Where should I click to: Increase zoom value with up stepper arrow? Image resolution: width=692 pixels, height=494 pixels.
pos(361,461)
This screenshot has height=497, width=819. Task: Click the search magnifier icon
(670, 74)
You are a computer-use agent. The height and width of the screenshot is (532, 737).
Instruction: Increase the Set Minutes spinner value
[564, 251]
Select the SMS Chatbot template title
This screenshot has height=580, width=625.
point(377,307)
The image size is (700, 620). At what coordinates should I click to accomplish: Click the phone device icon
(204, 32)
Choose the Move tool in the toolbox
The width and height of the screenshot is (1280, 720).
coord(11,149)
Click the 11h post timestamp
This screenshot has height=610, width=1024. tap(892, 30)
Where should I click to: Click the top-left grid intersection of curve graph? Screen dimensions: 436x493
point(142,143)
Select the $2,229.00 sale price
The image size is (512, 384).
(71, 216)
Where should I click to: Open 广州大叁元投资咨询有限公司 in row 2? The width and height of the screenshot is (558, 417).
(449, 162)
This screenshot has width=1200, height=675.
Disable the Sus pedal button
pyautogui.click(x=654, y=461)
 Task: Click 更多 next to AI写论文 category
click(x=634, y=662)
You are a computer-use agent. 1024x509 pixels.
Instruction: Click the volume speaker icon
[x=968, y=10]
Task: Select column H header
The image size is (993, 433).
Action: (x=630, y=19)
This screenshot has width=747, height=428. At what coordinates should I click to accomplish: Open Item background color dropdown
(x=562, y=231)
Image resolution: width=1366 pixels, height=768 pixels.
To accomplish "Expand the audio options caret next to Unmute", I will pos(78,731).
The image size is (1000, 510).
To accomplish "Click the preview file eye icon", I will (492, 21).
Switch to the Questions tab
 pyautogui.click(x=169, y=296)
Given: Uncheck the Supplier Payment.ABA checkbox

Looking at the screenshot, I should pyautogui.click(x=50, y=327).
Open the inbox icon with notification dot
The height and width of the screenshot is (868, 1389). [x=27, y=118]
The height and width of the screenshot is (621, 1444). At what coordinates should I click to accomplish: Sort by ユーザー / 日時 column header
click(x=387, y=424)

**TASK REQUIREMENTS**
Return precisely the lines of the records, starting with the line that holds "Task: Select column H header" and ending with the last one.

**EXPECTED OUTPUT**
Task: Select column H header
The image size is (993, 433).
Action: (x=630, y=19)
This screenshot has width=747, height=428. At what coordinates should I click to accomplish: Open Item background color dropdown
(x=562, y=231)
Image resolution: width=1366 pixels, height=768 pixels.
To accomplish "Expand the audio options caret next to Unmute", I will pos(78,731).
The image size is (1000, 510).
To accomplish "Click the preview file eye icon", I will (492, 21).
Switch to the Questions tab
 pyautogui.click(x=169, y=296)
Given: Uncheck the Supplier Payment.ABA checkbox

Looking at the screenshot, I should pyautogui.click(x=50, y=327).
Open the inbox icon with notification dot
The height and width of the screenshot is (868, 1389). [x=27, y=118]
The height and width of the screenshot is (621, 1444). At what coordinates should I click to accomplish: Sort by ユーザー / 日時 column header
click(x=387, y=424)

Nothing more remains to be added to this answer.